Zwischen Parodie und Farce
von Das Faultier
Zum Rückrundenauftakt noch vor der Winterpause empfingen die Chemnitzer bei guten äußeren Bedingungen den ebenfalls orientierungslos durch Liga 3 stümpernden VfR Aalen, um ein Spektakel nach der Art eines Fußballspiels aufzuführen. Was größtenteils misslang, bestenfalls sahen die knapp 5000 auf den Tribünen eine Parodie dieses Mannschaftssports.

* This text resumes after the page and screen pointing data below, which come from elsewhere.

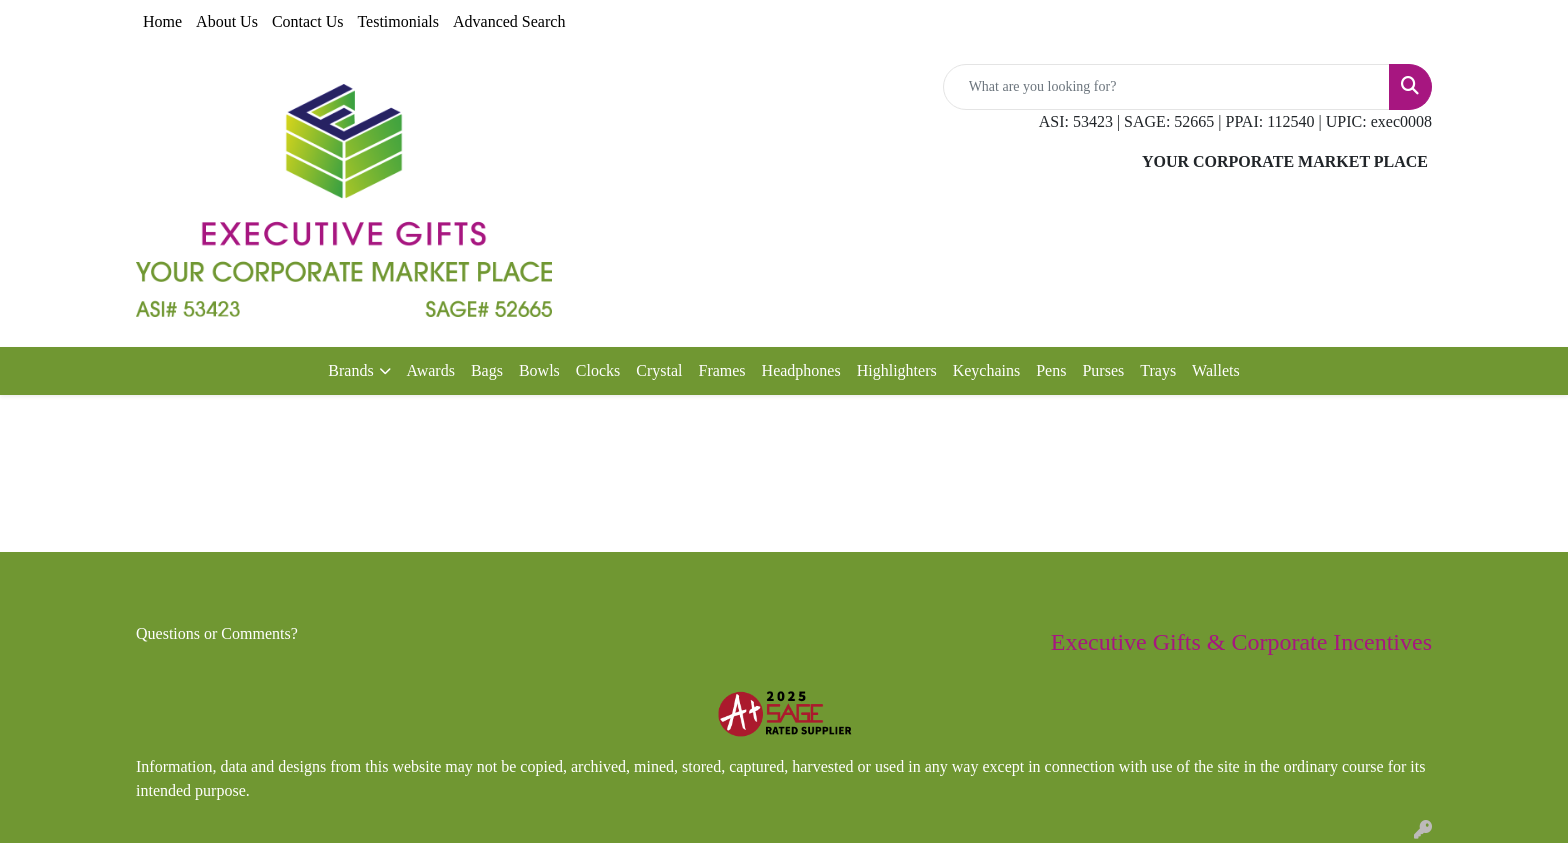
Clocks (598, 370)
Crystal (659, 370)
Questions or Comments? (217, 633)
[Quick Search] (1166, 87)
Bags (487, 370)
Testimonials (398, 21)
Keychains (987, 370)
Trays (1158, 370)
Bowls (539, 370)
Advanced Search (509, 21)
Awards (431, 370)
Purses (1103, 370)
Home (162, 21)
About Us (227, 21)
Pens (1051, 370)
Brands (350, 370)
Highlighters (897, 370)
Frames (721, 370)
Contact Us (308, 21)
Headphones (801, 370)
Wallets (1216, 370)
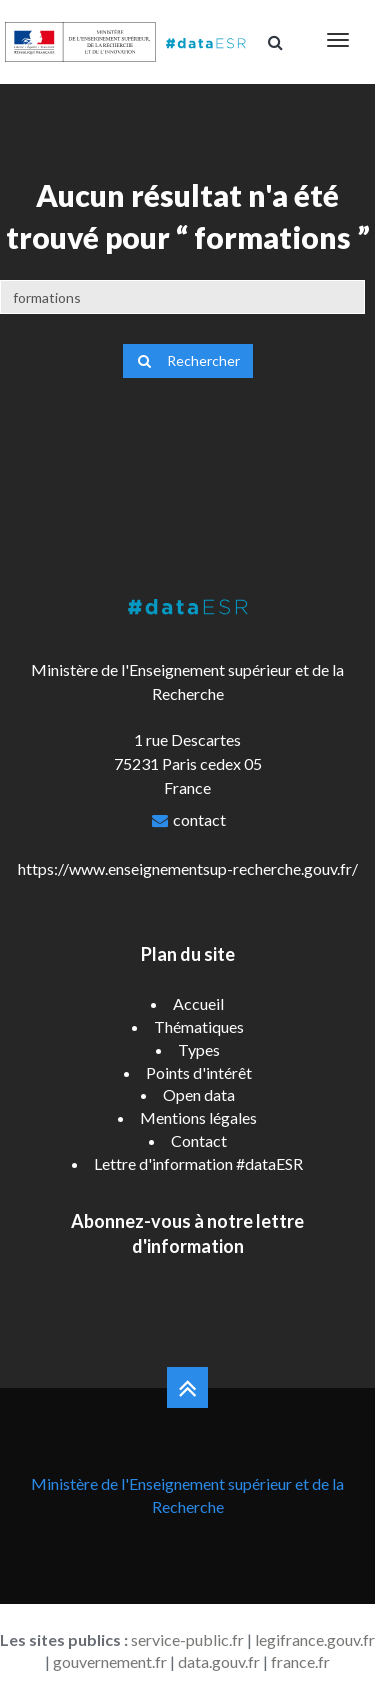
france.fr (300, 1661)
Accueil (198, 1003)
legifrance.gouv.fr (315, 1639)
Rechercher (188, 360)
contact (199, 819)
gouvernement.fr (110, 1661)
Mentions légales (198, 1117)
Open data (199, 1094)
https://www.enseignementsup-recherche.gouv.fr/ (188, 868)
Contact (199, 1140)
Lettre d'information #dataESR (198, 1163)
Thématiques (199, 1026)
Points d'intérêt (199, 1072)
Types (199, 1049)
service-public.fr (187, 1639)
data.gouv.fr (219, 1661)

Bei den Chemnitzern waren einige der Kränkelnden doch noch halbwegs fit und nahmen auf der Bank Platz, sodass nominell eine Elf auf dem Rasen stand, die in ihrer Zusammenstellung nicht sehr überraschte. Auf dem Platz hingegen gelang dies gut, man versuchte sich in ersten Angriffen, erhielt einen ersten Freistoß zugesprochen, aus dem ein Eckstoß erkämpft wurde und nutzte diesen zu einem Eigentor durch den Aalener Neumann zur Führung nach 72 Sekunden. Danach verlor der CFC für etwa 69 Minuten seinen Elan, verheißungsvoll anzugreifen und überließ den Aalenern das Feld (die Himmelblauen verzichteten auch weitgehend auf zielstrebige Konterversuche), die angesichts ihrer bisherigen grandiosen Leistungen im Herbst mit dieser Feldüberlegenheit schon kurz vor der Pause etwas anzufangen wussten und nach einem ersten erwähnenswerten Angriff aus zentraler Position über das Tor sensten. Zwischendurch hatte der CFC die Sonnenbader auf der Nordkurve etwas überraschend mit einem Dem-Kopfball an die Latte geweckt. Damit sind endlich alle erwähnenswerten sportlichen Darbietungen aus der ersten Hälfte aufgezählt (keine Sorge, geneigter Leser, in Halbzeit zwo war die Ereignisdichte nicht mehr so hoch), was die Möglichkeit lässt, auf randliche Ereignisse zu blicken: Die medizinischen Abteilungen bekamen angesichts zunehmender Nickligkeiten oder auch gröberen Gehackes vermehrt zu tun, wurden vom Unparteiischen bisweilen theatralisch aufs Feld gebeten, bisweilen daran gehindert, mussten an der Außenlinie den verletzten Steinmann mitnehmen und zudem Aalens Torwart mit Gehirnerschütterung vom Platz geleiten. Die Nickligkeiten wiederum sind Ausdruck langer Testreihen beider Teams, die wie alle im Stadion bis zum Spielende nicht genau herausgefunden hatten, welche Art von Zweikämpfen, Fouls und sonstige Szenen der Unparteiische als solche gewertet wissen wollte und welche eben nicht. Also fielen hüben wie drüben die Schwalben vom Himmel und wurde zum Ausgleich bisweilen ordentlich ausgeteilt. Mal gabs Gelb, mal nicht, System hingegen nie. Es war ein 23. Mann nach der Art eines Schiedsrichters. Dies wurde immer dann deutlich, wenn dieser (Ofosu) oder jener (Stenzel) die geringen Erkenntnisfortschritte in dieser Frage der gepfiffenen Fouls kritisch ansprach. Denn dann gabs selbstverständlich Gelb. Ordnung muss auch einer Schiedsrichter-Parodie sein.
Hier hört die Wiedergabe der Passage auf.